DATASET RECORDS.
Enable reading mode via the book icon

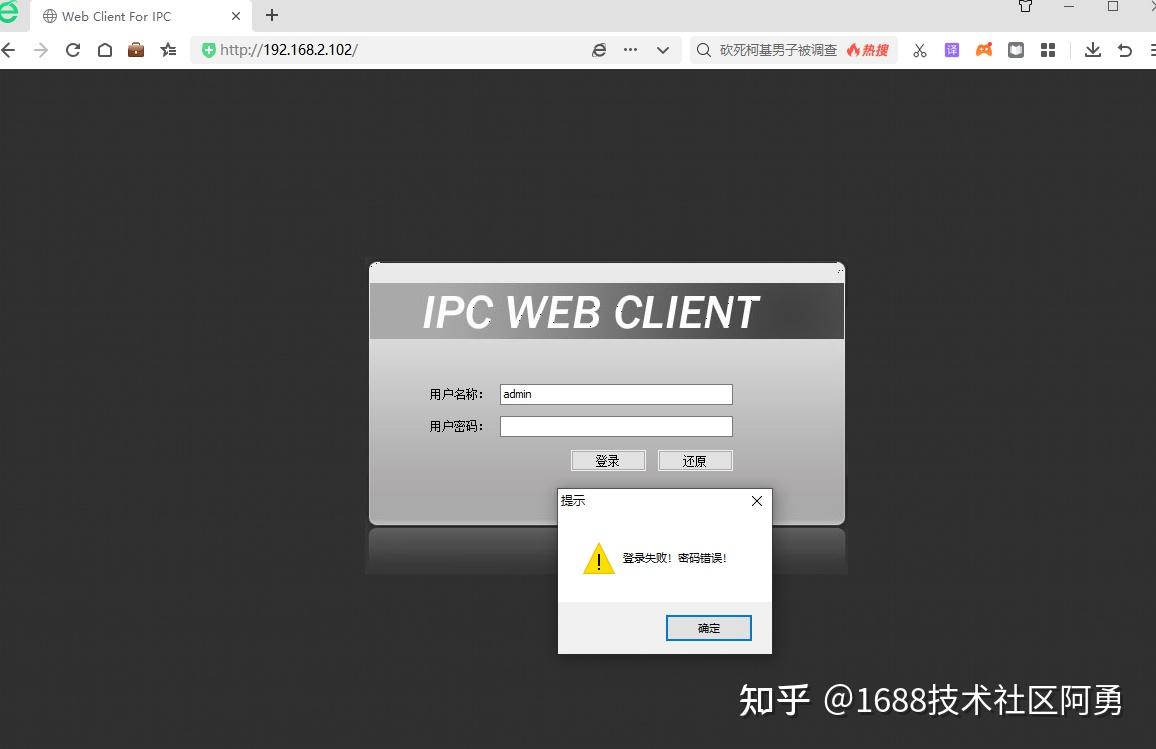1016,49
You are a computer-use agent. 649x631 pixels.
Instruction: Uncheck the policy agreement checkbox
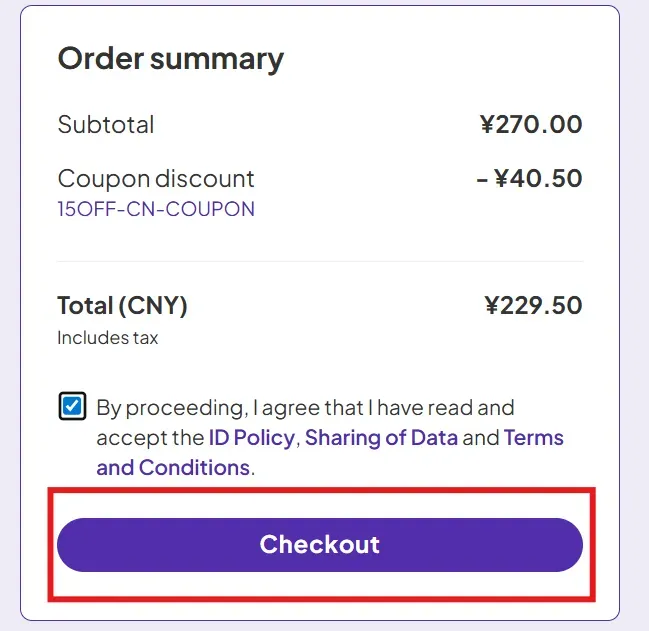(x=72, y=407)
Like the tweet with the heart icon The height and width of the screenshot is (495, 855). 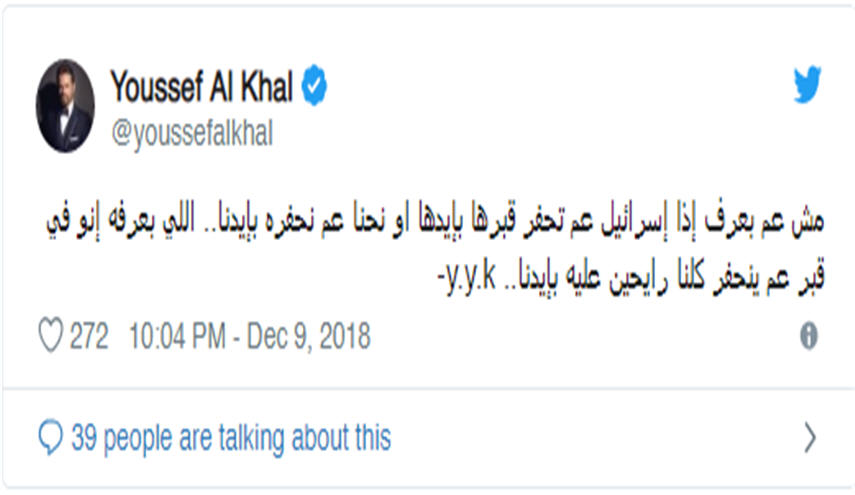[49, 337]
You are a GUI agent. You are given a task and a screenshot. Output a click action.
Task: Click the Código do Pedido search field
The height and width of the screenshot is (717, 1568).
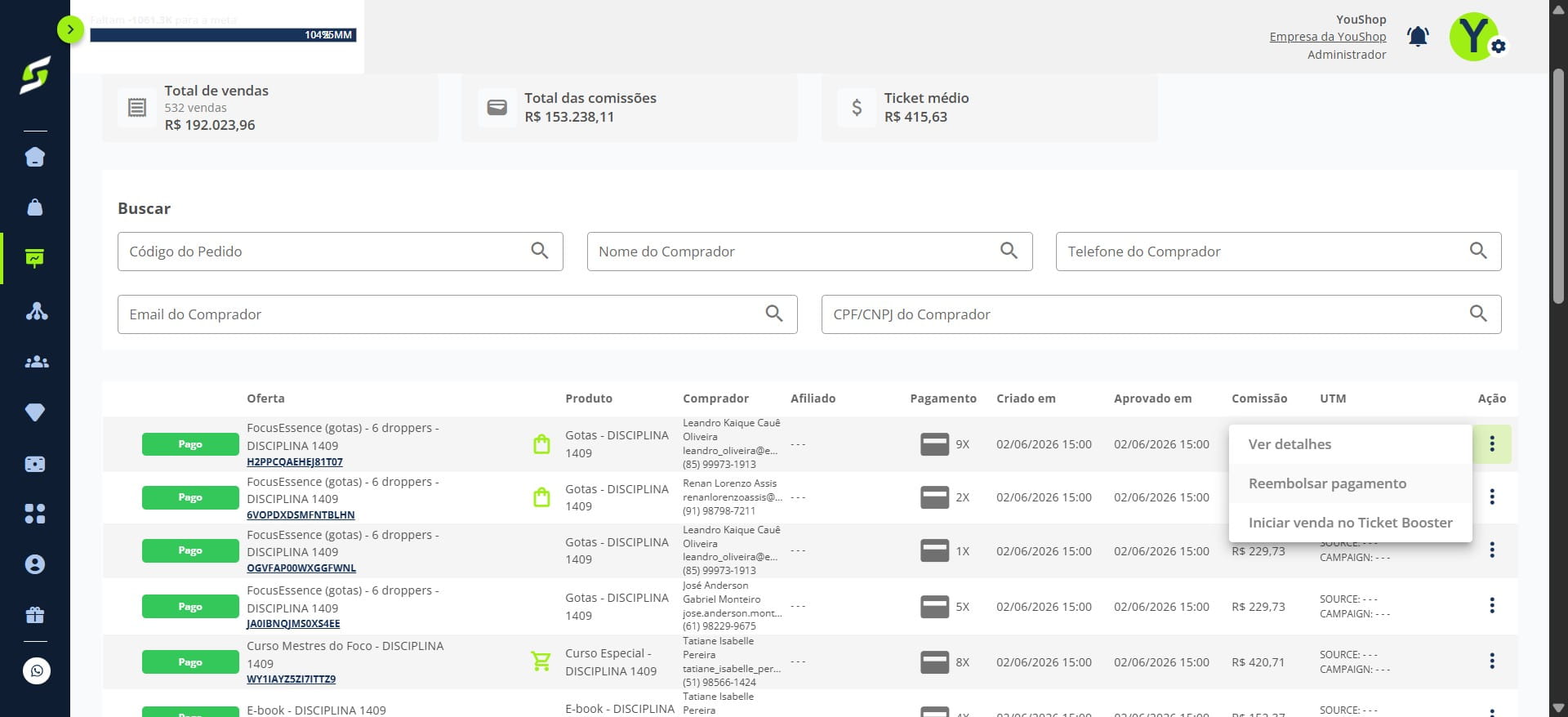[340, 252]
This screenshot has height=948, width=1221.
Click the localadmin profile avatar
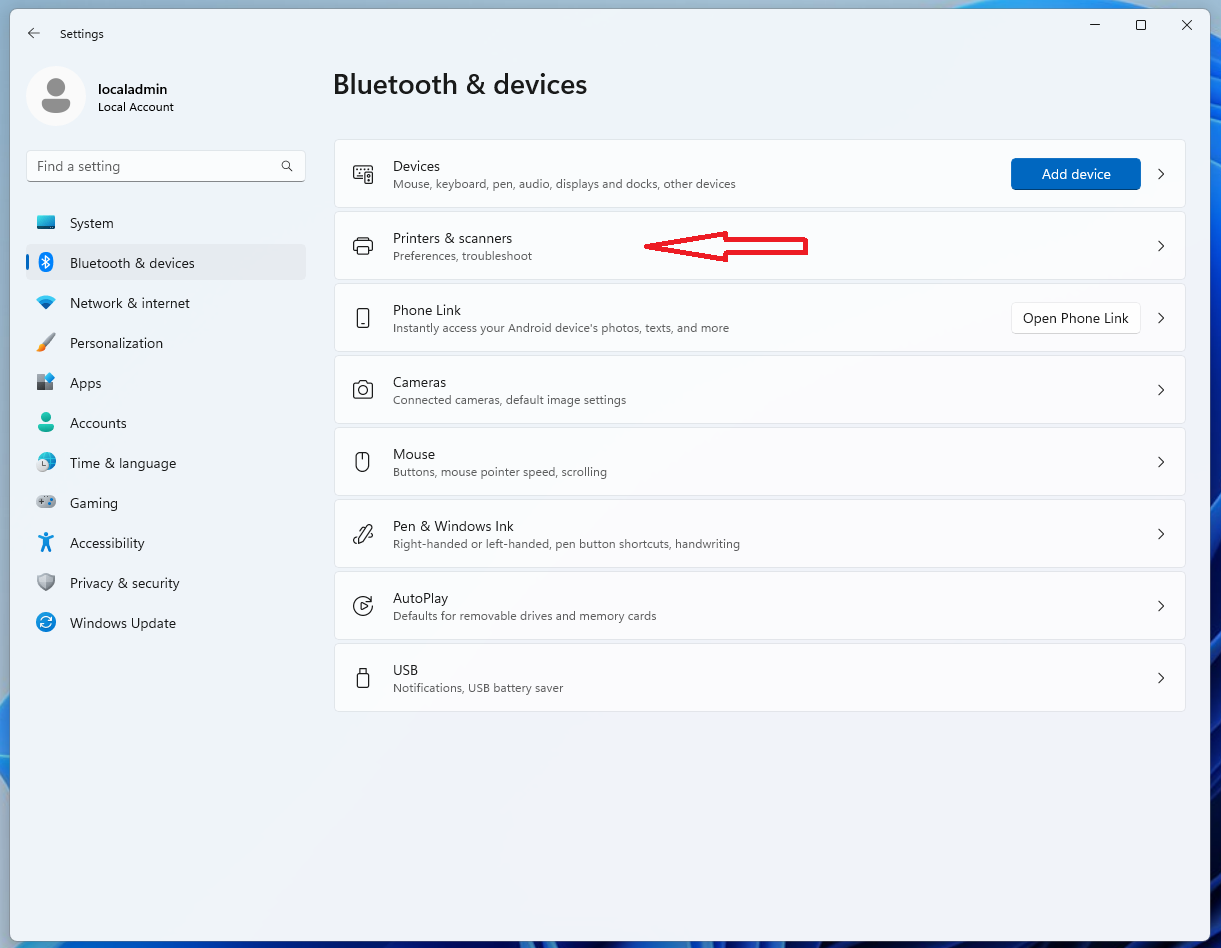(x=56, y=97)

TASK STATEMENT.
Look through the entries above; copy each line where the string "agent" appears.

PROBLEM SOLUTION.
You are a computer-use agent. 649x631 pixels.
You are a GUI agent. You are given a task and a screenshot. Output a click action.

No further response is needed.